Life Insurance Q&A
a guide ...
Life insurance is a popular and effective form of planning which pays a tax-free lump sum (the ‘sum assured’) to the policy owner(s) in the event of death.
Life insurance can be used in a variety of circumstances. For example, to protect against an Inheritance Tax (“IHT”) liability, or against the negative financial consequences of a breadwinner dying.
The purpose of this article is to answer common questions in order to demonstrate certain idiosyncratic features of life policies.
A necessary caveat to this article is that it is over-simplified in order to explain concepts; in reality, when advising on life insurance, there are a myriad of factors at play which need to be established in order to recommend the most suitable policy.
- What is life insurance?
Life insurance is a contract with a life office that obliges it to pay out the sum assured in the event of the death of a person insured (the ‘life assured’).
- Why take out a policy?
To protect beneficiaries in the event of an individual’s death. Common scenarios are:
To meet an IHT liability
To protect beneficiaries’ living standards
To settle a debt on death (for example a mortgage)
- How long should cover last for?
It depends entirely on circumstances. For example, if a client has been deemed domicile but will lose their status after five years of non-residency, five years would make sense.
- What is the difference between term assurance and Whole of Life (“WOL”)?
As long as the premiums are maintained with a WOL policy, the life assured will be covered for the rest of their life, whereas a term policy will expire after a set period (the maximum possible policy length is typically 40 years – subject to circumstances).
- How do I know if the insurer will pay out?
According to the Association of British Insurers (“ABI”), UK insurers paid out on 99.9% of claims made on WOL polices in 2015. If the terms of the policy are met, the insurer must pay out.
- What is ‘pure’ protection?
Pure protection does not include an investment element and such a policy has no cash-in value.
- What happens if I stop paying the premiums?
If premiums are not paid, even if accidentally, then (in most cases) the policy will lapse and cover will be lost.
- Can I gain cover if I am not resident in the UK?
In most circumstances – yes.
- I have received quotes, should I choose the cheapest?
This is rarely the best option. Providers vary greatly, some have an exceptional administration processes, some don’t. Moreover, the terms of each policy should be analysed carefully in order to ensure they match the requirements of the client.
- If I apply, what is required?
It depends on the size of the sum assured, and advances in medical science mean the thresholds change regularly. A relatively young life assured (e.g. under 30 years old) seeking a sum assured of under £500,000 might only be required to complete a application, whereas an older applicant for a higher sum assured might need to attend a comprehensive medical (which the insurer will arrange), complete a financial questionnaire and provide confirmation from a third party outlining the reason for the policy.

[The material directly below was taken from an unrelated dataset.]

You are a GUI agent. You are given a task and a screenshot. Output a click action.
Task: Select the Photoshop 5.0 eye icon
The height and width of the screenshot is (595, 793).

- With regards to WOL, what is the difference between a policy set up on a ‘Guaranteed Death benefit basis’ and a ‘Maximum Death benefit basis’?
A guaranteed policy, as the name suggests, offers guaranteed premiums for its duration. In other words, the insurer guarantees to never increase the premium.
A policy set up on a ‘maximum death benefit basis’ guarantees not to increase premiums for a set period, usually the first ten years. After which, the premiums will increase materially (typically 2-3x). Premiums are then reviewed and increased (typically every five years).